▸ WHAT NEEDS TO BE DONE: Render the material below as a JSON list of strings, one string per line, with blank lines omitted. Leave the pictures out.

▸ RAW DATA:
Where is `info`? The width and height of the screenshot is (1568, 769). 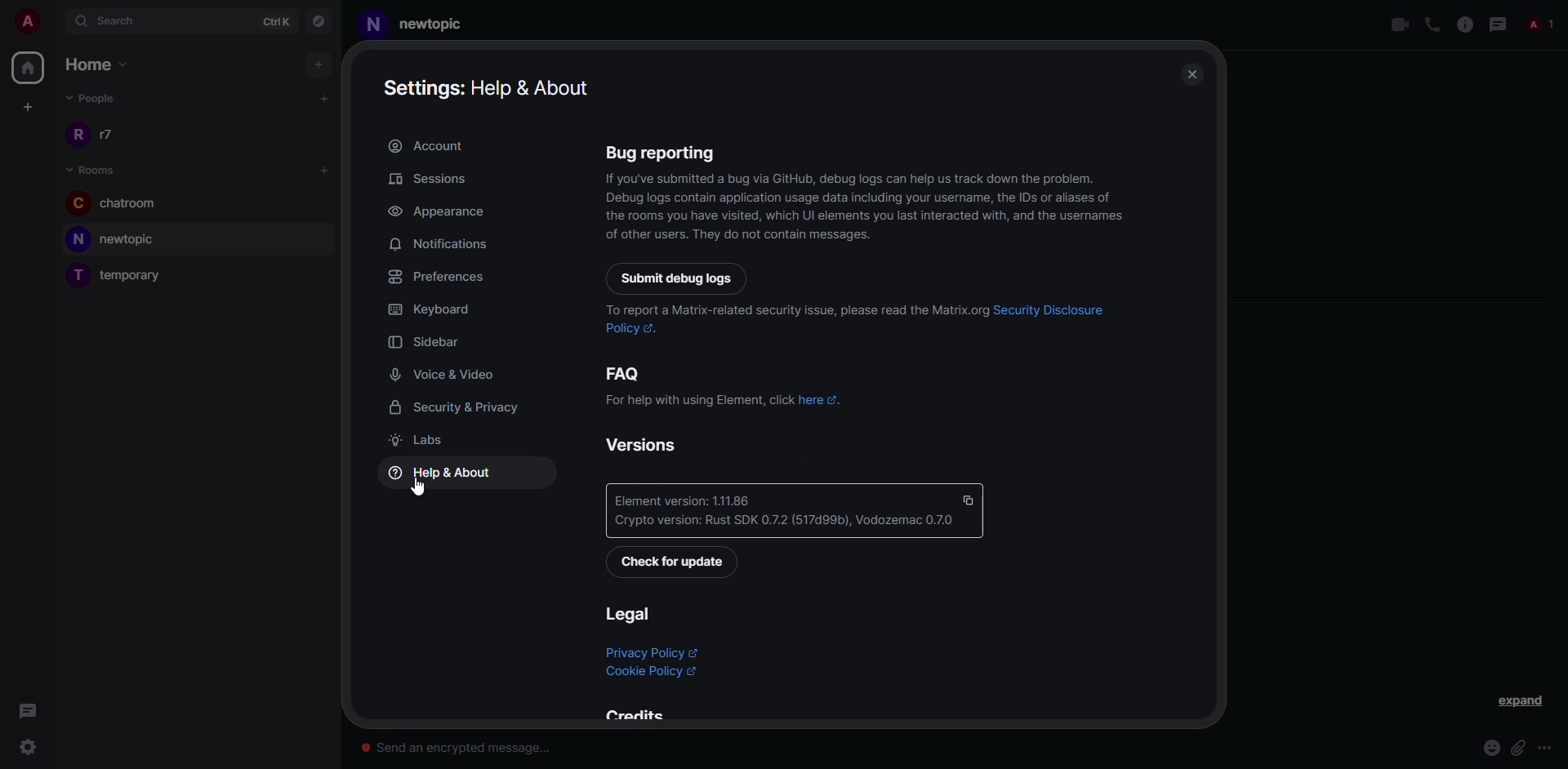
info is located at coordinates (870, 208).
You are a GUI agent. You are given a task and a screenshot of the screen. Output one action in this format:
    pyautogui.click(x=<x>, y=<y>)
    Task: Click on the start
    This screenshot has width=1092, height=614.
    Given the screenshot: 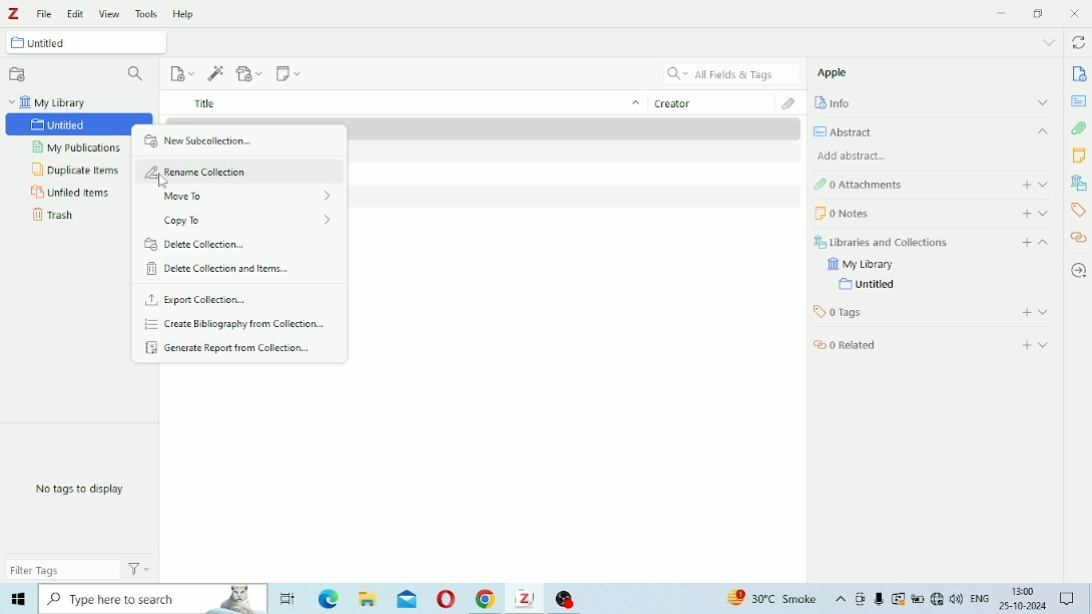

▸ WRITTEN ANSWER:
[
  "Where is `info`? The width and height of the screenshot is (1568, 769). ",
  "info is located at coordinates (870, 208).",
  "You are a GUI agent. You are given a task and a screenshot of the screen. Output one action in this format:",
  "    pyautogui.click(x=<x>, y=<y>)",
  "    Task: Click on the start",
  "    This screenshot has width=1092, height=614.",
  "    Given the screenshot: "
]